Brian is then free to go, but considering his numerous advances with Dr. Cassie McKay, she relents and tells him she will be attending an art gallery after work that evening. Brian excitedly accepts the invite, and a date is set.
Phylicia Ronson – Pneumonia Due To Eating Disorder

- Status: Stable
Phylicia first meets with Langdon before being sent back to the ER with a persistant aggressive cough that has tested negative for the most common causes. Dr. King and Dr. Santos take over her treatment, and after an initial exam and some tests which reveals she has developed pneumonia, King suggests they check the enamel on the back of her teeth.
They find that her teeth are wearing from the back, which is a sign of repeatedly inducing herself to vomit. In other words, Phylicia has bulimia, and it's gotten to a point where she is becoming increasingly ill and susceptible to other issues. King recommends she begin meeting with a specialized therapist in the hospital on a regular basis.

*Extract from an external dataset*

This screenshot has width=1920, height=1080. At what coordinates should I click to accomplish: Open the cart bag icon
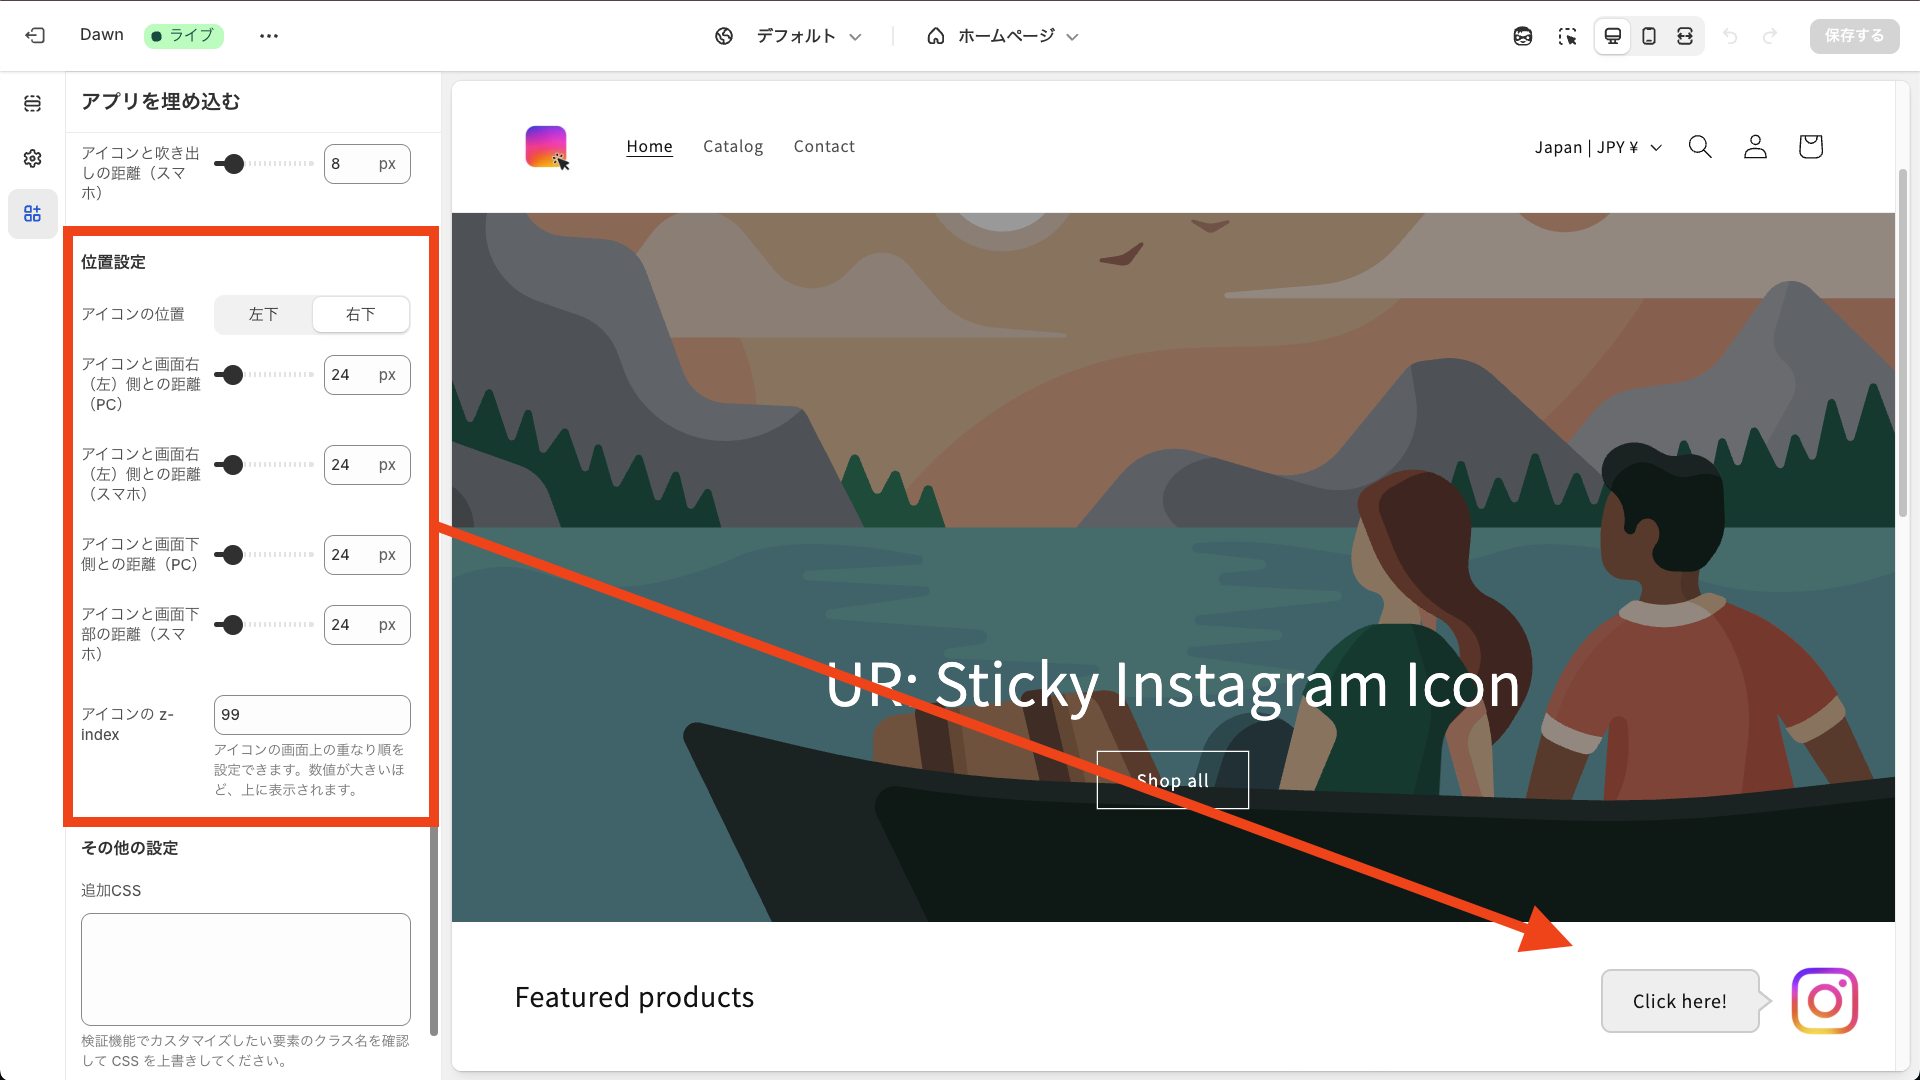tap(1810, 147)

Jean Samba – Posterior STEMI

- Status: Stable
After Westbridge closes its ER to new patients in The Pitt episode 3, several ambulances are diverted to Pittsburgh Trauma Medical Hospital, and they begin arriving at the start of episode 4. The first of which to arrive is Jean Samba. A 54-year-old man experiencing chest pain.
Initial tests appear to be in line with Samba's usual condition, as he already has a history of hypertension, but Whitaker suggests they also check him posteriorly for additional signs of distress. This is when he discovers Samba is experiencing a posterior STEMI, or intensive heart attack, which wasn't easily diagnosed by examining his chest.

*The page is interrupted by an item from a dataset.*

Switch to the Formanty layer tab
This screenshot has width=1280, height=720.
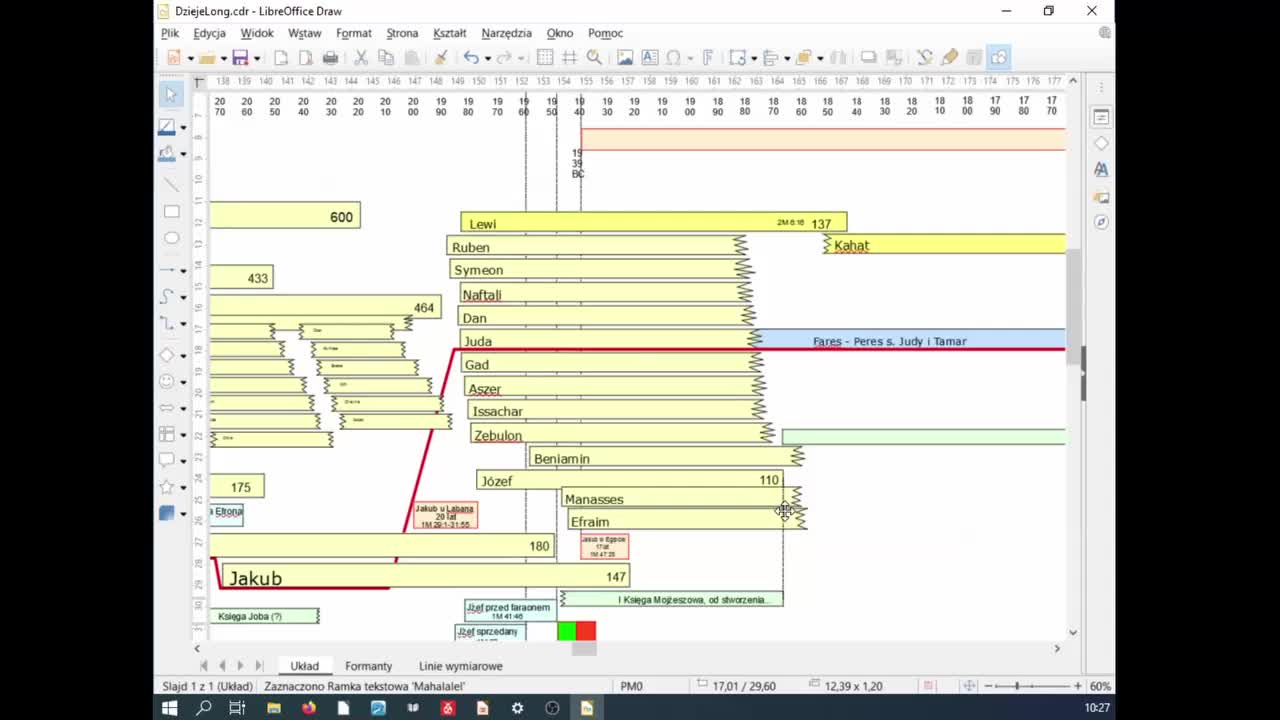[x=368, y=666]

Pamela Perry – Abdominal Pain & Vomiting

- Status: Awaiting Treatment
Pamela Perry, a 48-year-old woman, is next to arrive in an ambulance, and she is described as havin abdominal pain and vomiting. She is brought into the ED, and prescribed zofran, but she does not reappear again in episode 4.

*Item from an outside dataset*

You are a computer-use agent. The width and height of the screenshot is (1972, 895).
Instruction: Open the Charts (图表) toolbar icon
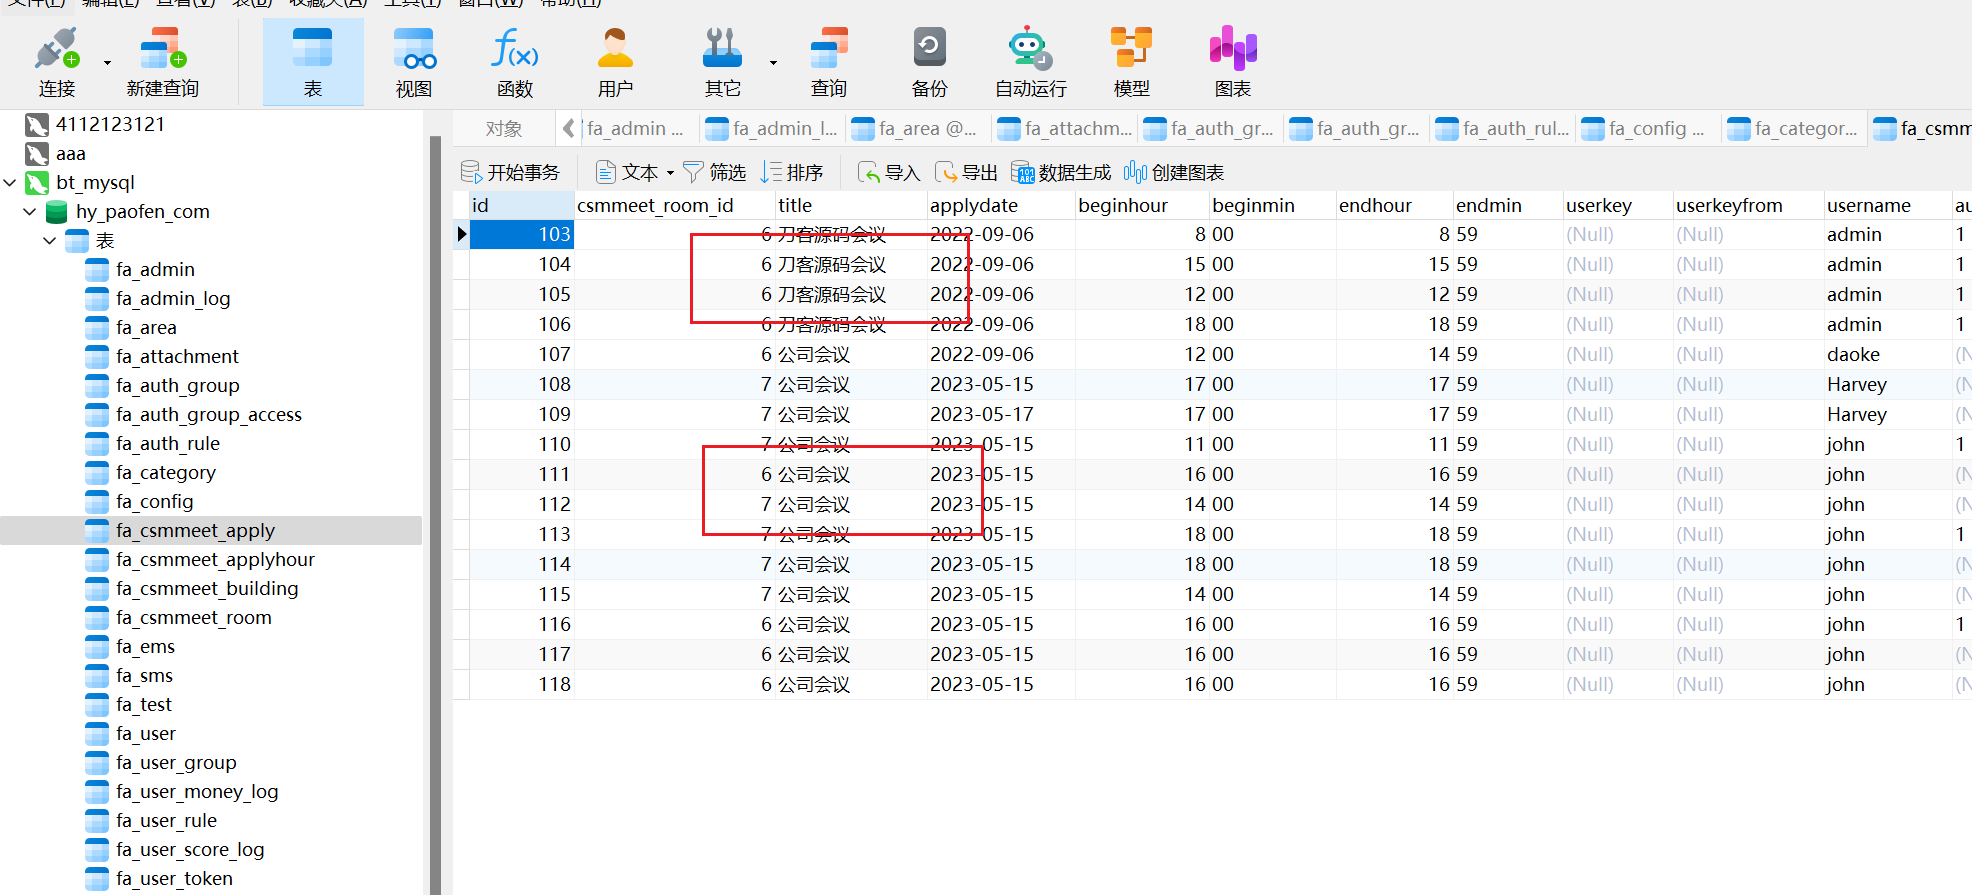click(x=1232, y=50)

Vince Cole – Fell Through A Skylight

- Status: In Surgery
The final new patient introduced in episode 4 is Vince Cole. Vince was recording content with a friend as they did parkour over some buildings. While climbing over a skylight on a florist shop, Vince fell through the glass onto a pile of ferns, suffering from numerous lacerations from the trees and glass thanks to the 10-foot fall.
While initial scans seemed promising, with Vince having no broken bones or obvious signs of internal damage, he began to have heavy bleeding from a shard of glass lodged in his back. Dr. Ogilvie naively takes the shard out, which reveals that it severed an artery, and Vince begins bleeding heavily.
Thanks to the quick thinking and actions of the senior attendings, they manage to get the bleeding under control before transferring the patient over to surgery for further treatment. Dr. Robby gently but firmly reprimands Ogilvie, making it clear that they do not remove foreign bodies from patients in the emergency room, that is for surgery to handle in controlled conditions.
This case and many of the above are sure to be explored further in The Pitt season 2 as the series progresses.